In our latest paper we show that in glioma patients connections between different brain areas are affected on a broad scale. Specifically connections linked to brain regions that play a central role in information processing (hubs) are altered.
By analysing 71 functional MRI scans of glioma (brain tumor) patients and a cohort of healthy controls we first made a ‘connectomic profile’ of all the functional connections in the brain (connections are based on brain regions that show similar activation patterns). The connectomic profile represents the distribution of the strength of all the connections between all brain regions. This analysis showed us that the profile of glioma patients was different from healthy controls, such that patients had less variance in the distribution of connection strengths than their matched healthy controls. By taking a closer look at the type of connections that might be altered in brain tumor patients, we found that specifically connections linked to brain areas that play a central role in the brain, the so-called hubs, were impacted, but in a differential manner.

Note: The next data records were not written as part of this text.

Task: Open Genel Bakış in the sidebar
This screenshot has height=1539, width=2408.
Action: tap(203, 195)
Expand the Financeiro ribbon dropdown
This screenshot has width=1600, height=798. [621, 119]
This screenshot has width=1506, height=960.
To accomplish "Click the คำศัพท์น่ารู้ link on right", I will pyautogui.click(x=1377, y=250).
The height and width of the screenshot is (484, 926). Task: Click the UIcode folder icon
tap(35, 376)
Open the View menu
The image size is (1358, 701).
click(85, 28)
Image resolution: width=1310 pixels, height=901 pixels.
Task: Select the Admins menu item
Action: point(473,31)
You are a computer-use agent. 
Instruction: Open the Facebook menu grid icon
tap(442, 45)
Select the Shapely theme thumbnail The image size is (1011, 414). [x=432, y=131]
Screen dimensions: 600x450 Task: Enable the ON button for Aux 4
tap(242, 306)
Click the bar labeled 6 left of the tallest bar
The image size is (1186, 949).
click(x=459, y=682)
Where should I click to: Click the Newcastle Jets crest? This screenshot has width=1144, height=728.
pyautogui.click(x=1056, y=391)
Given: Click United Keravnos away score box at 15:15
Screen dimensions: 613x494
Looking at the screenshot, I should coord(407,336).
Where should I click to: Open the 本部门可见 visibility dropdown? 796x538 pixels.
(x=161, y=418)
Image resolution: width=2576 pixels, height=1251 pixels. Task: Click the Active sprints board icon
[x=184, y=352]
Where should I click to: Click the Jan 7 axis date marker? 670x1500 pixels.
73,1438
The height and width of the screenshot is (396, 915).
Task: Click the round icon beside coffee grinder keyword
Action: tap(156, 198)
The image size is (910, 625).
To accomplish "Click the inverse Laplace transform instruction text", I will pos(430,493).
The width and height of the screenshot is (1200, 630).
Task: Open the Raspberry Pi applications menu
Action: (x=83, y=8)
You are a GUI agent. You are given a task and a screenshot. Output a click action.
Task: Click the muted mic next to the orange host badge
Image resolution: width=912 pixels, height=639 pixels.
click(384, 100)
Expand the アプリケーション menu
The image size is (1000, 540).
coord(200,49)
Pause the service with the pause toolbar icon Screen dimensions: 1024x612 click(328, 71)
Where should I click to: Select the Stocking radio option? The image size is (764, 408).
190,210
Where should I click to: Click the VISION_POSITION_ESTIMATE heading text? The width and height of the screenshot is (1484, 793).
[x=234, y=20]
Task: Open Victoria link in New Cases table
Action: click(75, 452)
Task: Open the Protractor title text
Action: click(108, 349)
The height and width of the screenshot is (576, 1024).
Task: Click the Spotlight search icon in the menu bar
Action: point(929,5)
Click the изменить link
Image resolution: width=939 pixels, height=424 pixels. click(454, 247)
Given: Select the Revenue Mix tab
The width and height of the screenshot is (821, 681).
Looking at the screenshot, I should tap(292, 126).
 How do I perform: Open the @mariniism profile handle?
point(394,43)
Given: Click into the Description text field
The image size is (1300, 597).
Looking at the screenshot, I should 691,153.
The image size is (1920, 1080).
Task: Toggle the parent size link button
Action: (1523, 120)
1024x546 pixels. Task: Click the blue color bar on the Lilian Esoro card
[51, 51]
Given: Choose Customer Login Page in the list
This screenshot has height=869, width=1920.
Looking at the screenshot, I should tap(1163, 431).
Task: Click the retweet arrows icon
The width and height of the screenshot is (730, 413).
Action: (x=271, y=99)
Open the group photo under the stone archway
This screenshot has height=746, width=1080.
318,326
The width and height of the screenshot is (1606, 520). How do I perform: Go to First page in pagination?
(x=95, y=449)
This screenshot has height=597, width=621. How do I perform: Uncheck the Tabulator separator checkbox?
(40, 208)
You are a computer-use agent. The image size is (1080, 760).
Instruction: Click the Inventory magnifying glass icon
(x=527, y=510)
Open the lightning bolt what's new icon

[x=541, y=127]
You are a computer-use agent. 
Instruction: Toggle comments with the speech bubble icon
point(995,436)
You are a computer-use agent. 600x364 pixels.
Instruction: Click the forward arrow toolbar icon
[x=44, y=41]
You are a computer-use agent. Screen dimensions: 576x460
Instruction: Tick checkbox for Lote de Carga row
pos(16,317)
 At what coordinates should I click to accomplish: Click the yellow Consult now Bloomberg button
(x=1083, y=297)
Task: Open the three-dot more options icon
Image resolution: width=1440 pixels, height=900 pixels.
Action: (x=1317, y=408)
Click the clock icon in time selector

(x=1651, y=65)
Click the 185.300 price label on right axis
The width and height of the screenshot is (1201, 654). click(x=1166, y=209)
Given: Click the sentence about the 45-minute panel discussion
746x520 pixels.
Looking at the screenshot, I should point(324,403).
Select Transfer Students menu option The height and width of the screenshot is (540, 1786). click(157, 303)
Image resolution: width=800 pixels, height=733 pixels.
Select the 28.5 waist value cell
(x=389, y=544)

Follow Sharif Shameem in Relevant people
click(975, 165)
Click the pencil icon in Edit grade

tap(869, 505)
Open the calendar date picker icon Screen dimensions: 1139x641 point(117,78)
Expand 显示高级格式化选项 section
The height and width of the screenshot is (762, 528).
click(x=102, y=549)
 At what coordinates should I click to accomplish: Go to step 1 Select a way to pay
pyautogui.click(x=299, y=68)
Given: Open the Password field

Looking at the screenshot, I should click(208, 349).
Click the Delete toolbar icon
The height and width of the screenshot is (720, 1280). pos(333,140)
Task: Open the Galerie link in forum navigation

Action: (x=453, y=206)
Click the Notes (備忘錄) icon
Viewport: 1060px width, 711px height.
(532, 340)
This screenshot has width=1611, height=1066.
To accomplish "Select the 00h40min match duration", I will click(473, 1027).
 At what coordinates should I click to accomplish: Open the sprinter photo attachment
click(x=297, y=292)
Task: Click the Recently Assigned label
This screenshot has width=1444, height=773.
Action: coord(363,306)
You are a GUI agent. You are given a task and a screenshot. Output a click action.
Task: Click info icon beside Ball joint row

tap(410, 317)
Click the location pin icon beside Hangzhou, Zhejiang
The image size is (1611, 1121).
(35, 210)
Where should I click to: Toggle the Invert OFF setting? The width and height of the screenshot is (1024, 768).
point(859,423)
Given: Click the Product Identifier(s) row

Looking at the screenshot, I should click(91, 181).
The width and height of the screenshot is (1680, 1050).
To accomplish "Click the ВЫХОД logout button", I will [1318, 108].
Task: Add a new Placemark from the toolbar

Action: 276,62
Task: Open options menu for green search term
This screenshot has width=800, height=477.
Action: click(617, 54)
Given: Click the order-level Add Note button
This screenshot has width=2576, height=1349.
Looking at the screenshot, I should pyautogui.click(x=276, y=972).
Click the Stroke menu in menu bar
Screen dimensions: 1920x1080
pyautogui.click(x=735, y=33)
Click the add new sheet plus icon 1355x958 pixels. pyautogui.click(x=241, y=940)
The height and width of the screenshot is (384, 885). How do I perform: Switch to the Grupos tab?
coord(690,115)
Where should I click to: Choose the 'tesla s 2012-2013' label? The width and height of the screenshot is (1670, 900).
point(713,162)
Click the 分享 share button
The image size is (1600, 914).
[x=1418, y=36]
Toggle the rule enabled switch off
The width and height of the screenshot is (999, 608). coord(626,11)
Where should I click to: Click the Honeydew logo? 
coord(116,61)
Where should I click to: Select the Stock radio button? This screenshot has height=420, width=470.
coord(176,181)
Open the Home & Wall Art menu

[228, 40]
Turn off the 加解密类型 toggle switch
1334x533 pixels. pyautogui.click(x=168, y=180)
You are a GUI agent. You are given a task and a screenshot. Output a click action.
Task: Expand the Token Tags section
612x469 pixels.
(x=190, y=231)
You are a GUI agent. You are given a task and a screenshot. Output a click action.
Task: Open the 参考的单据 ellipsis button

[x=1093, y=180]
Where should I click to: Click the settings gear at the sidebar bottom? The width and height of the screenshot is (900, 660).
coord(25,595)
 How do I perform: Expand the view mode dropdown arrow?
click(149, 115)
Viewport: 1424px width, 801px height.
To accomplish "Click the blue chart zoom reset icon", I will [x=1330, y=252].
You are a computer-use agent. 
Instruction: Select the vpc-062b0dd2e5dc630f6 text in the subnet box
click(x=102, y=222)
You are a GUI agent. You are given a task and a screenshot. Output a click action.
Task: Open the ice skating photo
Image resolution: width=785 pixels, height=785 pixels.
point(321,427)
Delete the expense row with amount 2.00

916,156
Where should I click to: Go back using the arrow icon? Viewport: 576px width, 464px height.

Connections between hub areas were decreased in brain tumor patients and connections between hub areas and other regions showed an increase in connectivity compared to healthy controls. Next, we investigated what the clinical relevance was of these different features. We found that the connectomic profile differed between types of glioma malignancy. Also, in the case of the most malignant tumor type, the connectomic profile was a predictor for progression of the tumor.
These new findings show us the impact of a tumor on global brain functioning and that hubs have a special and complex role in this process. From a clinical point of view, the results underscore the promise of using connectomics as a future biomarker in brain tumor patients.